My heart’s desire. The words lay like drops of lead in his ear. The wind had been whistling past his head, whipping the hair out of its binding and across his face. But he’d heard that, he knew he had, he hadn’t dreamed it …

But his eyes had been on Murtagh. There was movement, confusion, someone came toward him, he saw the dark blade of a bayonet, wet with rain or blood or mud, and he pushed it aside and suddenly it was a fight, with two of them pulling at him, bashing, trying to knock him down.

A sudden sound surprised him and he opened his eyes, disoriented, and realized that he’d made the noise, it was the sound he’d made when something took his left leg out from under him, a grunt of impact, impatience, he had to get up …

“And Captain Randall reached down to ye, then, where ye lay on the ground …”

“And I had my dirk in my hand and I—” He broke off and looked down at his sister, urgent. “Did I kill him? Did I say I did?”

She was watching him closely, a look of deep concern on her face. He made an impatient gesture, and she gave him a reproving look. No, she wouldn’t lie to him, he kent better than that …

“Ye said ye did. Ye said it over and over …”
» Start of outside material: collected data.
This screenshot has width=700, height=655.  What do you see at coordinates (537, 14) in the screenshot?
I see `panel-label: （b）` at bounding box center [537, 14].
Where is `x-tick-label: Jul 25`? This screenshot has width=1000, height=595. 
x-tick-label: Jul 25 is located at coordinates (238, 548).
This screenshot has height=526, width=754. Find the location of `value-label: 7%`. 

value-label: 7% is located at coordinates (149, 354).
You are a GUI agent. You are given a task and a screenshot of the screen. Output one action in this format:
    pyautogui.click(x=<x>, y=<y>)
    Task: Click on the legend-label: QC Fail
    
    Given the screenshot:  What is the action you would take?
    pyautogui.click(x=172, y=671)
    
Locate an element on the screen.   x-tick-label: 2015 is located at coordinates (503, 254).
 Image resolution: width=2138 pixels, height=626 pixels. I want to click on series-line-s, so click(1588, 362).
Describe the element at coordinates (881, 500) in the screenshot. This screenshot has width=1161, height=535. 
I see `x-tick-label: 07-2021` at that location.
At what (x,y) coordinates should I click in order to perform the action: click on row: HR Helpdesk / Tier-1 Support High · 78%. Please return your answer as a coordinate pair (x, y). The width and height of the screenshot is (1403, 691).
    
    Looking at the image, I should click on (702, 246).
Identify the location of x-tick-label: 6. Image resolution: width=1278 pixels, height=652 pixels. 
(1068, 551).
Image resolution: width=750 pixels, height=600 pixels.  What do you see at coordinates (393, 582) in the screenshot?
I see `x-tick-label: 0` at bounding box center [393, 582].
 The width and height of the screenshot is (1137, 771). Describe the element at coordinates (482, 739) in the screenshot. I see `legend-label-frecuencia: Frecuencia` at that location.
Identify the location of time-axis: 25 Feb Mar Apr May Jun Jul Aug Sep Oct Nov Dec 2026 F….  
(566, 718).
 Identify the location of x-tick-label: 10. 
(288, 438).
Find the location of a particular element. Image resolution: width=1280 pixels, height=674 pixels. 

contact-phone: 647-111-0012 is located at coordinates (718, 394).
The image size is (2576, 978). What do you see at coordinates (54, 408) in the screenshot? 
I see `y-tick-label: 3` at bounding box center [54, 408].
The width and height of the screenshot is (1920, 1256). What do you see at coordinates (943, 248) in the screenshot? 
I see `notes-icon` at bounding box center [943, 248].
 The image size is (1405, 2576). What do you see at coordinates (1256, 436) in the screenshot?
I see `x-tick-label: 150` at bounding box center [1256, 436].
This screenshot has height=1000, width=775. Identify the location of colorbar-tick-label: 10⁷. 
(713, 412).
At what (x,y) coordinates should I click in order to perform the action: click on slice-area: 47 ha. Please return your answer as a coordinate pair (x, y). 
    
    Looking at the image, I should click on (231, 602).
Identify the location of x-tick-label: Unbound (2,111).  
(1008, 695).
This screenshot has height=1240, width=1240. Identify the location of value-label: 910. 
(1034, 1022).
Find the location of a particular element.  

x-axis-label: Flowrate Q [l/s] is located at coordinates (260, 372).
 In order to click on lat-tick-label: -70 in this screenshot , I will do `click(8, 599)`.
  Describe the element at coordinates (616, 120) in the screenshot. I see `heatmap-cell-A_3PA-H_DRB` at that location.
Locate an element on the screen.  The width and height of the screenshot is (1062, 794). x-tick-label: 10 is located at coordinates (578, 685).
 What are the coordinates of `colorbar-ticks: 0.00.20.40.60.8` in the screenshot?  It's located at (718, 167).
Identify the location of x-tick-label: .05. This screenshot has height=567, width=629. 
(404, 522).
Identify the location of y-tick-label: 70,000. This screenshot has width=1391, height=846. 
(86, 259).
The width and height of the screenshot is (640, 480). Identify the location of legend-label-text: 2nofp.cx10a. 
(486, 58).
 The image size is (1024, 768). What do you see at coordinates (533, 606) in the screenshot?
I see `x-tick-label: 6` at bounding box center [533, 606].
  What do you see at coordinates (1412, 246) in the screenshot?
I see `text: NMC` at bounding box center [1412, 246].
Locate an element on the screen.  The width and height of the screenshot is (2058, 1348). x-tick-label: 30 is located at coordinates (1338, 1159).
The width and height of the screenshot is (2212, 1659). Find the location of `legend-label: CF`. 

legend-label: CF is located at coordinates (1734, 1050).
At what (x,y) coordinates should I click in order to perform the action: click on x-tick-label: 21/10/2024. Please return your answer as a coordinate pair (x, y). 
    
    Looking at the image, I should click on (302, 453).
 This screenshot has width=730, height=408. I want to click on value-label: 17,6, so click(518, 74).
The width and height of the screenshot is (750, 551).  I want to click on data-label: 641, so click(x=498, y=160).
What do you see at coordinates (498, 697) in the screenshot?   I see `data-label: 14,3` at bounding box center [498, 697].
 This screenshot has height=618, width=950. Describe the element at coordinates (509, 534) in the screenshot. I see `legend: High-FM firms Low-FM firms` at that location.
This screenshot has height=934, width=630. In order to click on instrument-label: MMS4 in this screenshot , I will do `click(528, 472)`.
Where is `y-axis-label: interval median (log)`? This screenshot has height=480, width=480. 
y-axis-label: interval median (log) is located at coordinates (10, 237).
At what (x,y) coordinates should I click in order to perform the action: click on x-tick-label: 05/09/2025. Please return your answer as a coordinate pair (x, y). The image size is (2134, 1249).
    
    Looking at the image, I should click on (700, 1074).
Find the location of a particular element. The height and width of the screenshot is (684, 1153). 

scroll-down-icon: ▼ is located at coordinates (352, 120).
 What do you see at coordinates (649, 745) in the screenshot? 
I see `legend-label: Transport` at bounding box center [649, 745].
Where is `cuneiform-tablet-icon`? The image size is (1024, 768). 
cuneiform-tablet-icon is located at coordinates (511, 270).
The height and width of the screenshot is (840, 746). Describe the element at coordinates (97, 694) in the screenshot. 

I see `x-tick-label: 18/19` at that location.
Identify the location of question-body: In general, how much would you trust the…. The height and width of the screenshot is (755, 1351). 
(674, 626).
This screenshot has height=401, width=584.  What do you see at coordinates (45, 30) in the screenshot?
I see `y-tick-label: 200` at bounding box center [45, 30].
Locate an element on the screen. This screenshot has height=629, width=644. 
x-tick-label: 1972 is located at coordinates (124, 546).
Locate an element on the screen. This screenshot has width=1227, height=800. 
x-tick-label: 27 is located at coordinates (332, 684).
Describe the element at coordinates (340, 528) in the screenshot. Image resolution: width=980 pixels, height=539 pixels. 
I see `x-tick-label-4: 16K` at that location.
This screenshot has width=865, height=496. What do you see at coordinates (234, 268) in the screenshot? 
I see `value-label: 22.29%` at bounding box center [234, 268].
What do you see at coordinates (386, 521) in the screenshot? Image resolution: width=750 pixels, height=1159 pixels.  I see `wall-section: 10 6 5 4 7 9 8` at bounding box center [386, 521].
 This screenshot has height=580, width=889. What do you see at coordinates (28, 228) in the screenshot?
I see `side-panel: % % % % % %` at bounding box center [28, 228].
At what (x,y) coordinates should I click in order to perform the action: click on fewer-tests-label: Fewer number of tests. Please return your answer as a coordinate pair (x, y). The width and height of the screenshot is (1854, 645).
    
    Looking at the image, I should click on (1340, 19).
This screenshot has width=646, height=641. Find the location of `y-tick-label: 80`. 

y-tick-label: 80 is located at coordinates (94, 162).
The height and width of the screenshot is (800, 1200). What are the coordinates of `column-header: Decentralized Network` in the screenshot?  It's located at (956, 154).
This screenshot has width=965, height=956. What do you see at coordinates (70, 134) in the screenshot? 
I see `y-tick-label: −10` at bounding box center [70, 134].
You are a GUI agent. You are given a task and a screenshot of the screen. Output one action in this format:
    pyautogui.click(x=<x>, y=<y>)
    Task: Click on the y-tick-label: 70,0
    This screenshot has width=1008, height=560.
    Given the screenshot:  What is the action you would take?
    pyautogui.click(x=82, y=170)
“I said I killed him, over and over?”

Despite herself, she gave a small shudder. “No. That it was hot. The—his—blood. ‘Hot,’ ye kept saying, ‘God, it was so hot …’”

“Hot.” For a moment, that made no sense, and then he caught a glimpse of it: the dim sense of darkness leaning over him, the brush of wet wool across his face, effort, so much effort to raise his arm one more time, trembling, he saw drops of clean rain run down the blade, over his shaking hand, and effort, pushing, pushing up and the thick resisting, rasping cloth, momentary hardness, push, God damn it, then a deep, startling heat that had spilled over his frozen hand, his wind-chilled arm. He’d been desperately grateful for the warmth, he remembered that—but he could not remember the blow itself.